_Provided material_:
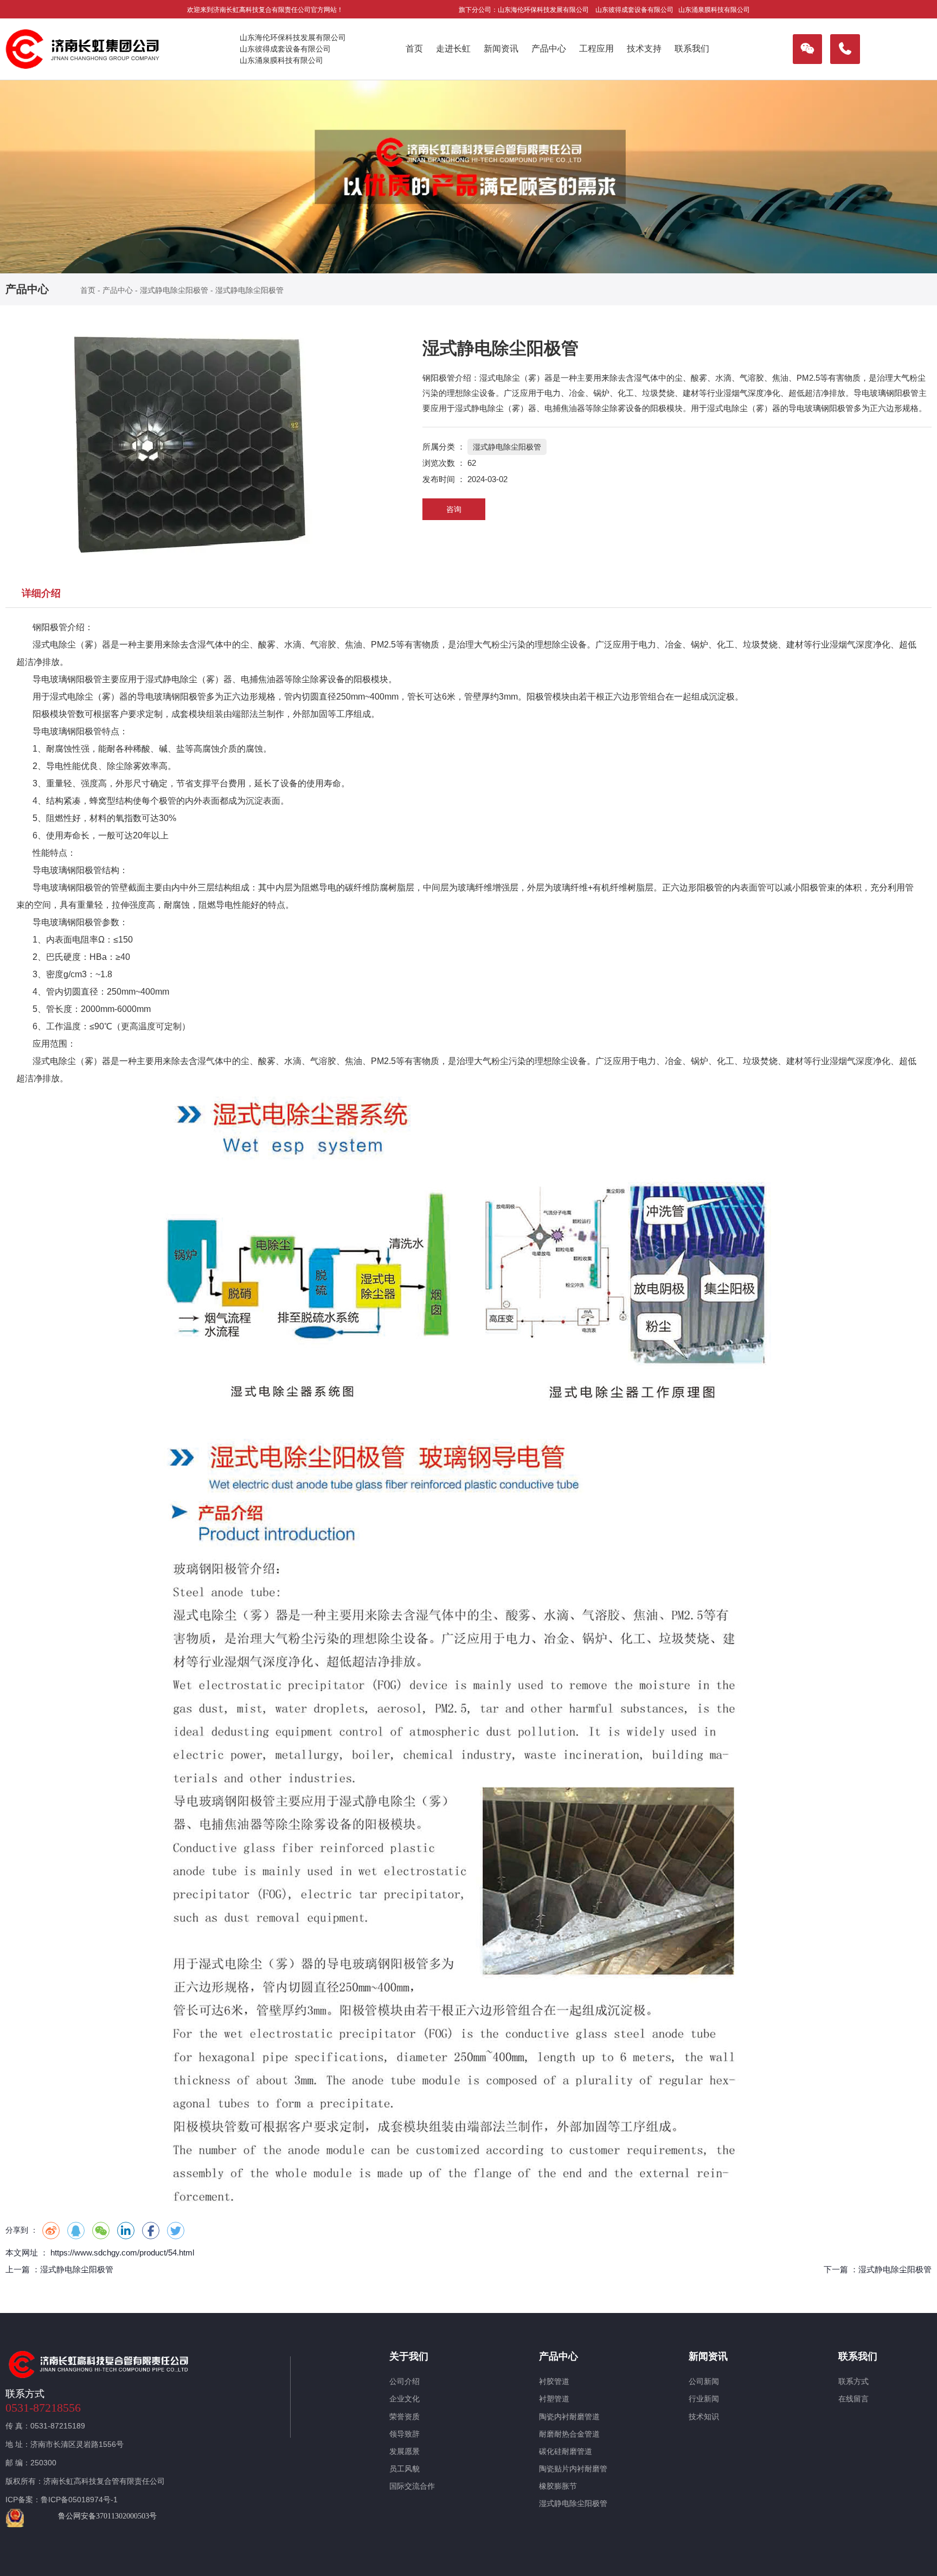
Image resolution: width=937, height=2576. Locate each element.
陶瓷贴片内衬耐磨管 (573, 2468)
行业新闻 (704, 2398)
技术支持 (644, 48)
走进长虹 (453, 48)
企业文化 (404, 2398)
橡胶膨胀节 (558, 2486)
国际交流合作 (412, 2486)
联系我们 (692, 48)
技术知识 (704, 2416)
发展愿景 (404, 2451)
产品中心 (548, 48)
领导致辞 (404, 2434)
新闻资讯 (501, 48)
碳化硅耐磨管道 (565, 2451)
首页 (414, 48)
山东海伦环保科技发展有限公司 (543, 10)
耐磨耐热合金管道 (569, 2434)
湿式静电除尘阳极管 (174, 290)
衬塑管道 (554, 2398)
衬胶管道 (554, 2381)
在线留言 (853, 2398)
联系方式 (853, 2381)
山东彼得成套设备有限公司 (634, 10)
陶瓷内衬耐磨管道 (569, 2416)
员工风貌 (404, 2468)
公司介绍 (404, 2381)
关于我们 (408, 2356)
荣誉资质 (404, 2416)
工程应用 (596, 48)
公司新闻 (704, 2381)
==
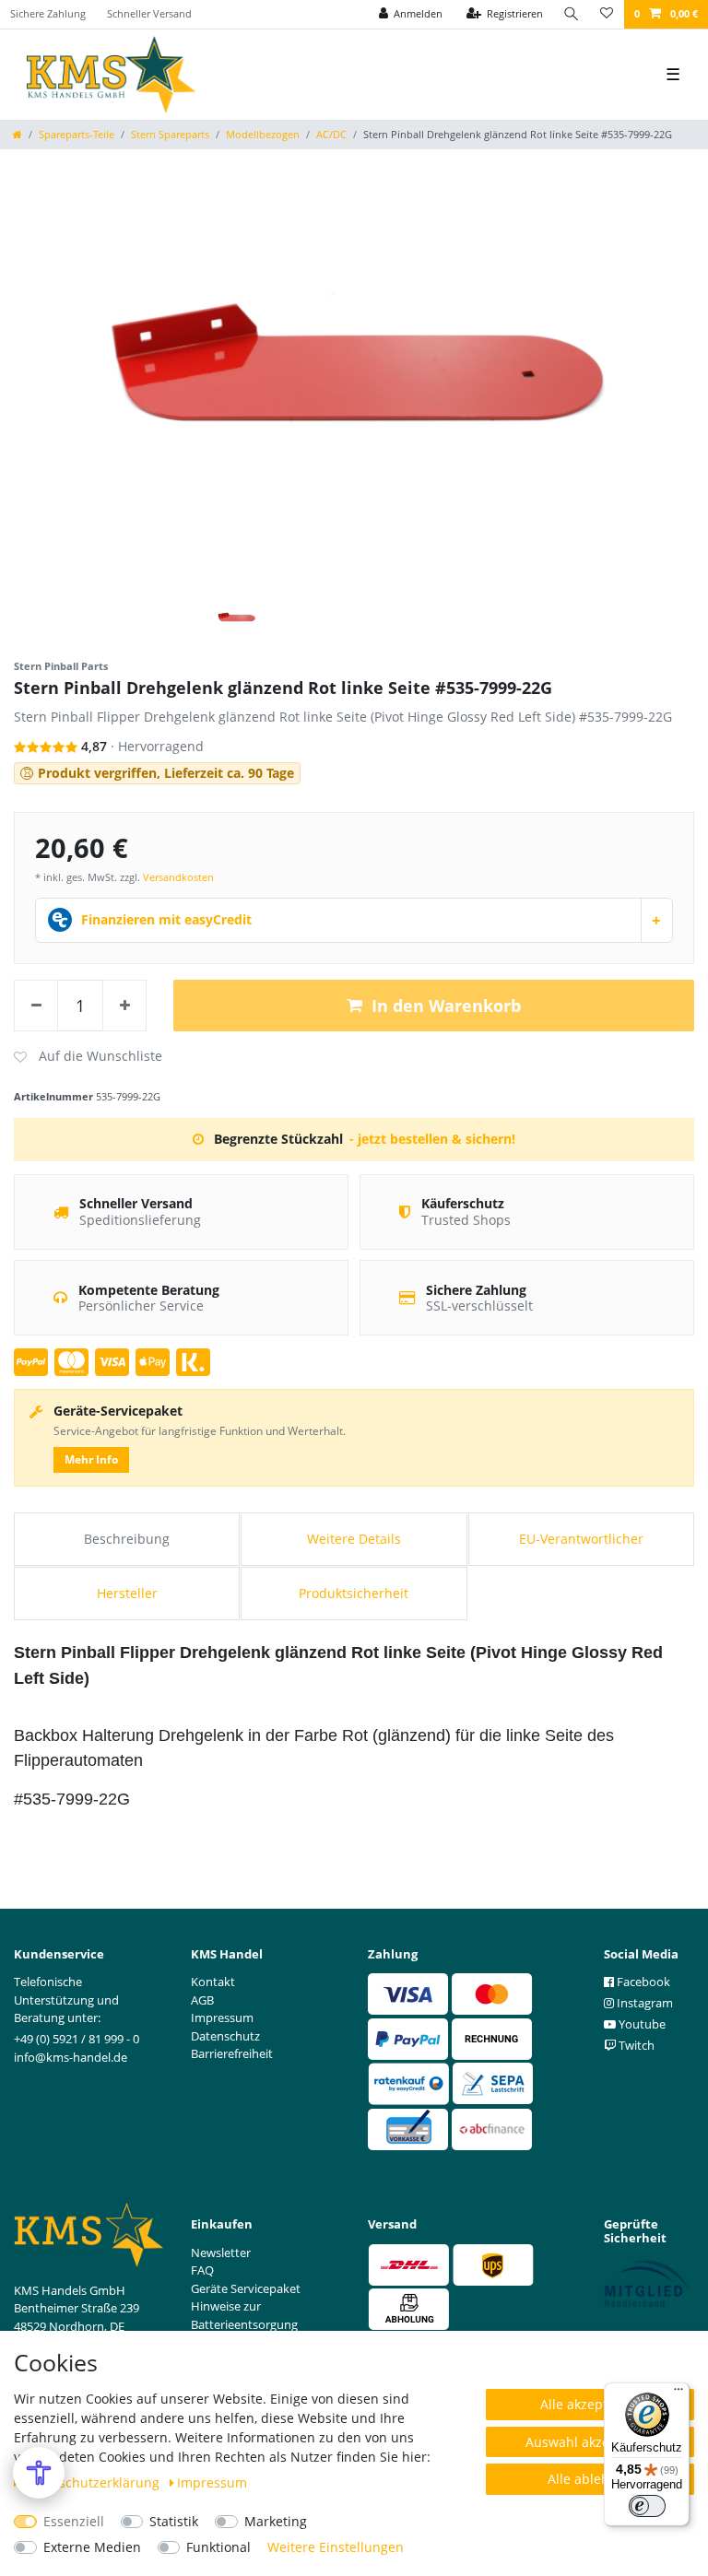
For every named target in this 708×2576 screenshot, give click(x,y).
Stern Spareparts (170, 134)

_Goal of the exercise_: Out of the entries above, write out only the lines between the line holding "国际交流合作 (412, 2486)" and the line holding "公司新闻 (704, 2381)", inclusive, each exactly as given.

_Exercise answer_:
国际交流合作 (412, 2486)
联系我们 (692, 48)
技术知识 (704, 2416)
发展愿景 (404, 2451)
产品中心 (548, 48)
领导致辞 (404, 2434)
新闻资讯 (501, 48)
碳化硅耐磨管道 (565, 2451)
首页 (414, 48)
山东海伦环保科技发展有限公司 (543, 10)
耐磨耐热合金管道 (569, 2434)
湿式静电除尘阳极管 (174, 290)
衬塑管道 (554, 2398)
衬胶管道 (554, 2381)
在线留言 (853, 2398)
联系方式 (853, 2381)
山东彼得成套设备有限公司 (634, 10)
陶瓷内衬耐磨管道 (569, 2416)
员工风貌 (404, 2468)
公司介绍 (404, 2381)
关于我们 (408, 2356)
荣誉资质 (404, 2416)
工程应用 (596, 48)
公司新闻 (704, 2381)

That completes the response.